El derecho a acceder a la justicia no comprende tan sólo la existencia formal de acciones y recursos sino ante todo que las personas puedan obtener de los jueces una decisión que resuelva las controversias jurídicas conforme a derecho. Si la acción de tutela procediera contra fallos de tutela, siempre sería posible postergar la resolución definitiva de la petición de amparo de los derechos fundamentales, lo cual haría inocua ésta acción y vulneraría el derecho constitucional a acceder a la justicia. La Corte Constitucional tiene la misión institucional de impedir que ello ocurra porque lo que está en juego no es nada menos que la efectividad de todos los derechos constitucionales, la cual quedaría indefinidamente postergada hasta que el vencido en un proceso de tutela decidiera no insistir en presentar otra tutela contra el fallo que le fue adverso para buscar que su posición coincida con la opinión de algún juez.

En este evento, seguramente el anteriormente triunfador iniciará la misma cadena de intentos hasta volver a vencer.
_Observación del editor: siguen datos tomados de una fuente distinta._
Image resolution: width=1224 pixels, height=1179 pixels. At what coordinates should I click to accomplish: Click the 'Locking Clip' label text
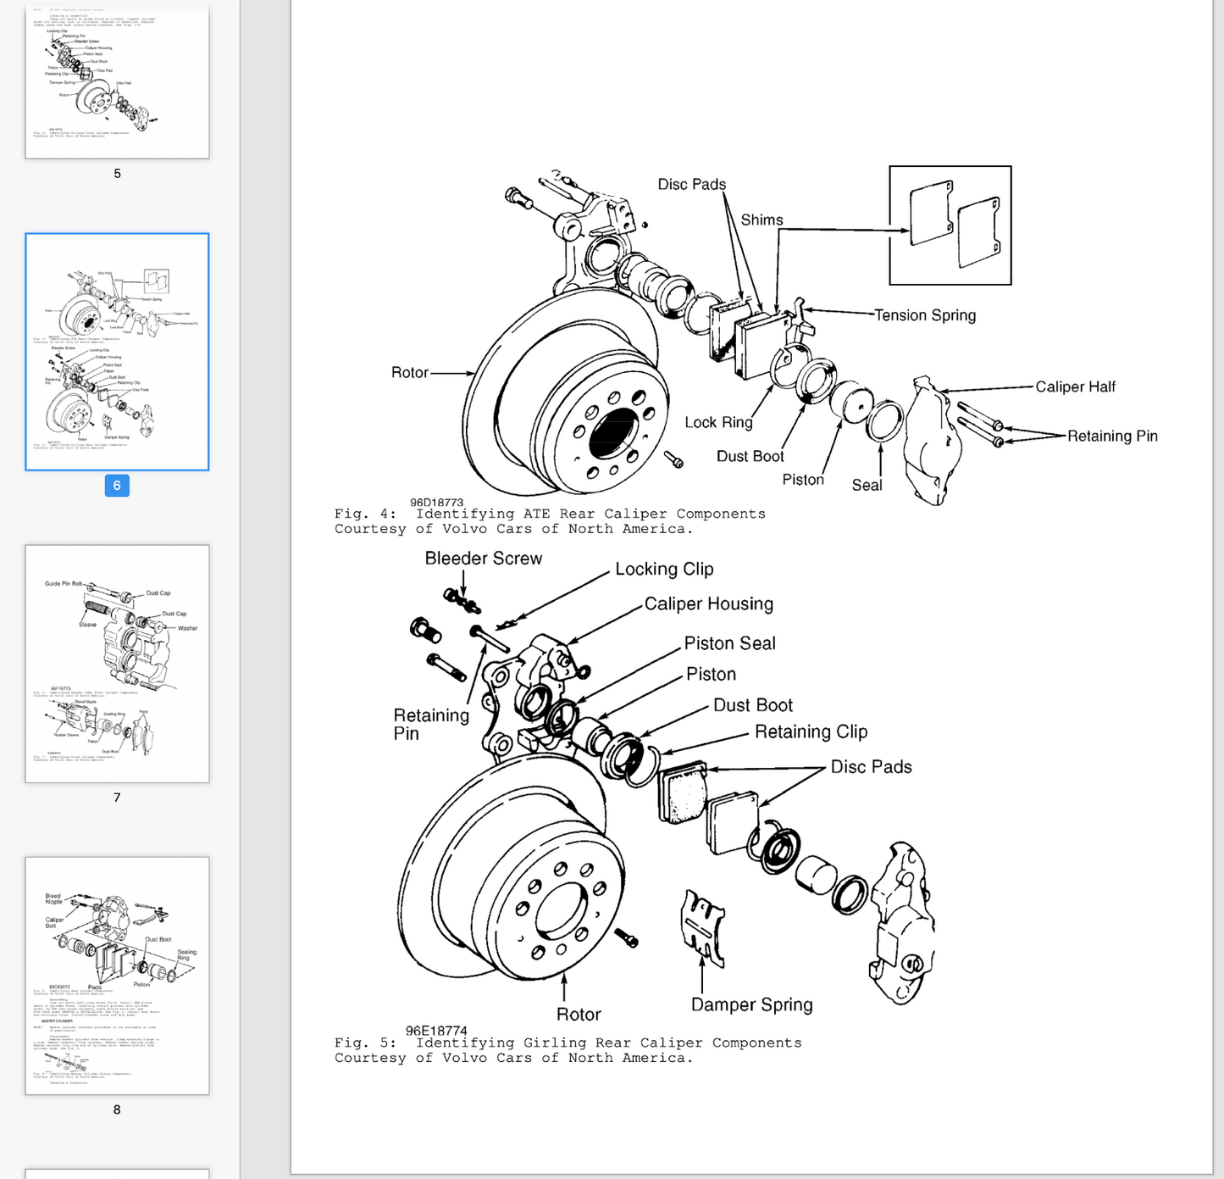pos(664,570)
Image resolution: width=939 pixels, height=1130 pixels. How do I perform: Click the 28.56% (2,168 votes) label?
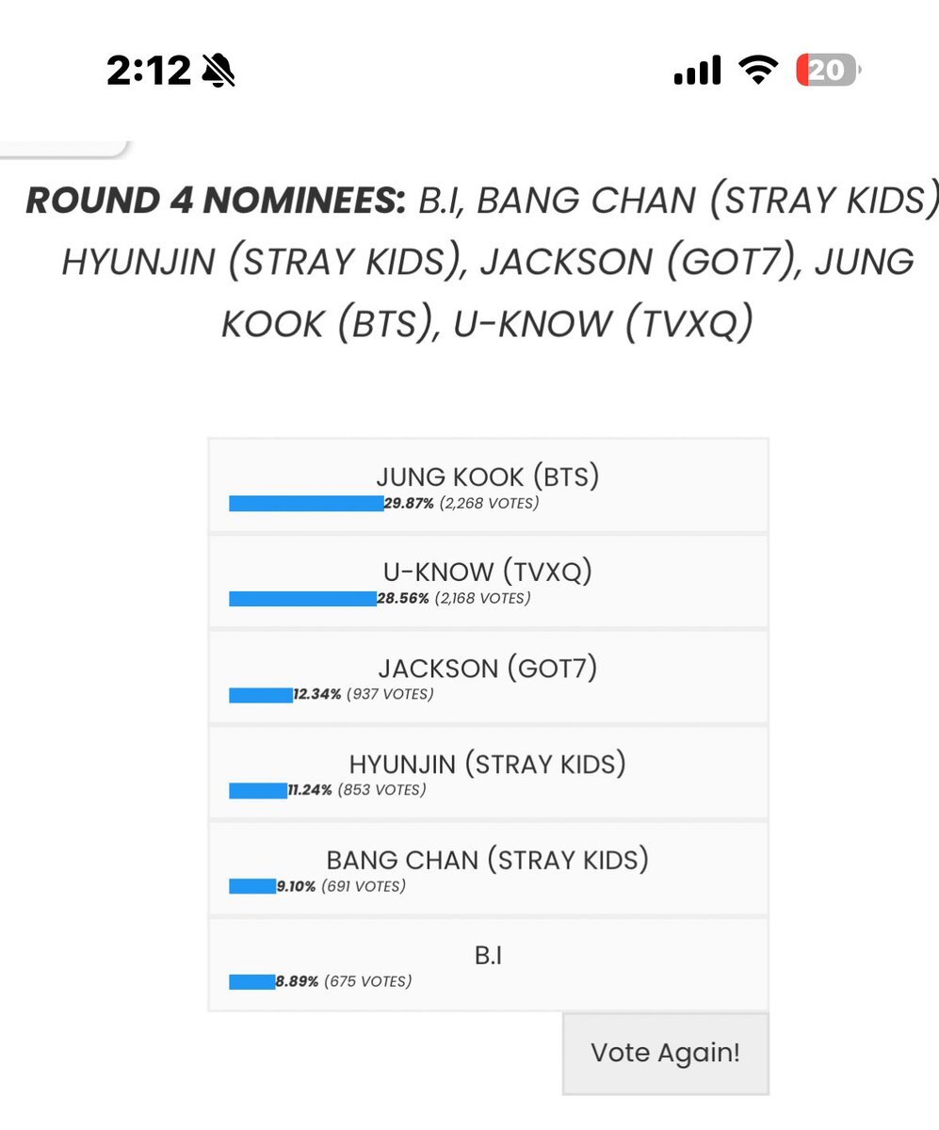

En ese contexto, la presente demanda no puede ser atendida, pues lo que la parte accionante en el fondo pretende es cuestionar el contenido del fallo de tutela dictado en sede de impugnación por la Sala de Casación Laboral de la Corte Suprema de Justicia, planteamiento que no puede exponerse mediante una nueva demanda, pues si pretendía criticar el contenido de la decisión, era su deber solicitar a la Corte Constitucional, la revisión de la respectiva decisión de amparo, pero se observa que ya ésta hizo tránsito a cosa juzgada constitucional, como quiera que mediante auto del 29 de mayo de 2014, fue excluido el expediente de su eventual revisión. Las consideraciones anteriores hacen imperioso confirmar el fallo impugnado.

En mérito de lo expuesto, LA CORTE SUPREMA DE JUSTICIA, SALA DE CASACIÓN PENAL, EN SALA DE DECISIÓN DE ACCIONES DE TUTELA NO. 3, administrando justicia en nombre de la República y por autoridad de la Ley, RESUELVE CONFIRMAR el fallo impugnado. NOTIFICAR esta providencia de conformidad con el artículo 30 del Decreto 2591 de 1991. REMITIR el expediente a la Corte Constitucional para su eventual revisión, una vez en firme.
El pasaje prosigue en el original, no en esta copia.